==== Extracted information ====

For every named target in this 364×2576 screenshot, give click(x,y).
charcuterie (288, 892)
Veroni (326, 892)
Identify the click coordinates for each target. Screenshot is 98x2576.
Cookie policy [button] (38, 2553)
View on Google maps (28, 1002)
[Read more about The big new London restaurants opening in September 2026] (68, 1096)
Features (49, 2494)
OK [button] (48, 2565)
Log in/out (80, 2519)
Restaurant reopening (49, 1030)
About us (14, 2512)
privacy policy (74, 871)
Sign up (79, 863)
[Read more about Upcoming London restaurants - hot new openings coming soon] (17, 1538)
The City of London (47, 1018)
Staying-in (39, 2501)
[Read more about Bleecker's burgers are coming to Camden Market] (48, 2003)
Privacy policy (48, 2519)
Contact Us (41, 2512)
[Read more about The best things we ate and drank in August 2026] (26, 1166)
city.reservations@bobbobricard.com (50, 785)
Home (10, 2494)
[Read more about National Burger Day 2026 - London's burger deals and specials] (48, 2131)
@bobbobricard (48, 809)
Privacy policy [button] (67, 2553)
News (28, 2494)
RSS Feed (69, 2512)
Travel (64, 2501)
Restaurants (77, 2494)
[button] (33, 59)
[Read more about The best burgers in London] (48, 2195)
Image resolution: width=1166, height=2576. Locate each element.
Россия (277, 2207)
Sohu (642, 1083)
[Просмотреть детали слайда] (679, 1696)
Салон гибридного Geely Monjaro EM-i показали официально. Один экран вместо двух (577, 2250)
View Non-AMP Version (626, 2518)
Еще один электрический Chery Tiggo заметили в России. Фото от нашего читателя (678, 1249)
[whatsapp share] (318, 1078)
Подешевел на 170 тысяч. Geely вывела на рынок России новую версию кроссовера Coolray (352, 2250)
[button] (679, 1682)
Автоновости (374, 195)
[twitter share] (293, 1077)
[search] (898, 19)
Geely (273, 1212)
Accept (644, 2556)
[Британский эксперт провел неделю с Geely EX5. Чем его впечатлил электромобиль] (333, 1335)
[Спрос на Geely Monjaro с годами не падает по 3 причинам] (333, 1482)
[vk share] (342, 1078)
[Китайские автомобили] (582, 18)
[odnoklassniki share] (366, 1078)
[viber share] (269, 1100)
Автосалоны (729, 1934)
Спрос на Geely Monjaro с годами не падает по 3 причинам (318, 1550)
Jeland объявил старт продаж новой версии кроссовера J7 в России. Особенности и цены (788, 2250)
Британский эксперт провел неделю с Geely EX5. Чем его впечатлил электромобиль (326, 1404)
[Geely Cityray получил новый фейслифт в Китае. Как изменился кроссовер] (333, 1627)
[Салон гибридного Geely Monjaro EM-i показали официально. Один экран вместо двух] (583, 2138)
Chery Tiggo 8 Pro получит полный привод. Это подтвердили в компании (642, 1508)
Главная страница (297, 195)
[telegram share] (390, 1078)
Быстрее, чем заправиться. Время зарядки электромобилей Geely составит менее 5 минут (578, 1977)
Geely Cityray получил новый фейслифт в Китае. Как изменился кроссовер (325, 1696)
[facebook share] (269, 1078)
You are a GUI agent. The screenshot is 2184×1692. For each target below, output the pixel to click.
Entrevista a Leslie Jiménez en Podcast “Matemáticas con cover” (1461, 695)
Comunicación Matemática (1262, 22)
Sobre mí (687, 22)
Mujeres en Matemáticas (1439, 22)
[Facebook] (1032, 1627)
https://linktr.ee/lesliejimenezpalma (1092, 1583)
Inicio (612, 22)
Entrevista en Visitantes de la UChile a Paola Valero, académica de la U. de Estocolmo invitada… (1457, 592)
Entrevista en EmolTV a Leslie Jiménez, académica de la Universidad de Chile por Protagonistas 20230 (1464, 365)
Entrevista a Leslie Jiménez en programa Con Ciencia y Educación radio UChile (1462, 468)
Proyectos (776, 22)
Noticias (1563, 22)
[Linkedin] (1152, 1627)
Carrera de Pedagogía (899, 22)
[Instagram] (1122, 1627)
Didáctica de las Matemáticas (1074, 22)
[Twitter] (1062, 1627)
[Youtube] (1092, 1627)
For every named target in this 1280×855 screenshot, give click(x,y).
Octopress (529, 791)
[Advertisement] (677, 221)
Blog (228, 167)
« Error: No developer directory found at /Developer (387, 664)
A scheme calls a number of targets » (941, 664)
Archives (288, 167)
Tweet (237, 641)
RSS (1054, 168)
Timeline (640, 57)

====

Your objective: Scan the entries above for the line containing "city.reservations@bobbobricard.com (50, 785)", and copy it and all lines after it exactly, down to and including the line containing "Travel (64, 2501)".

Response area:
city.reservations@bobbobricard.com (50, 785)
Home (10, 2494)
[Read more about National Burger Day 2026 - London's burger deals and specials] (48, 2131)
@bobbobricard (48, 809)
Privacy policy [button] (67, 2553)
News (28, 2494)
RSS Feed (69, 2512)
Travel (64, 2501)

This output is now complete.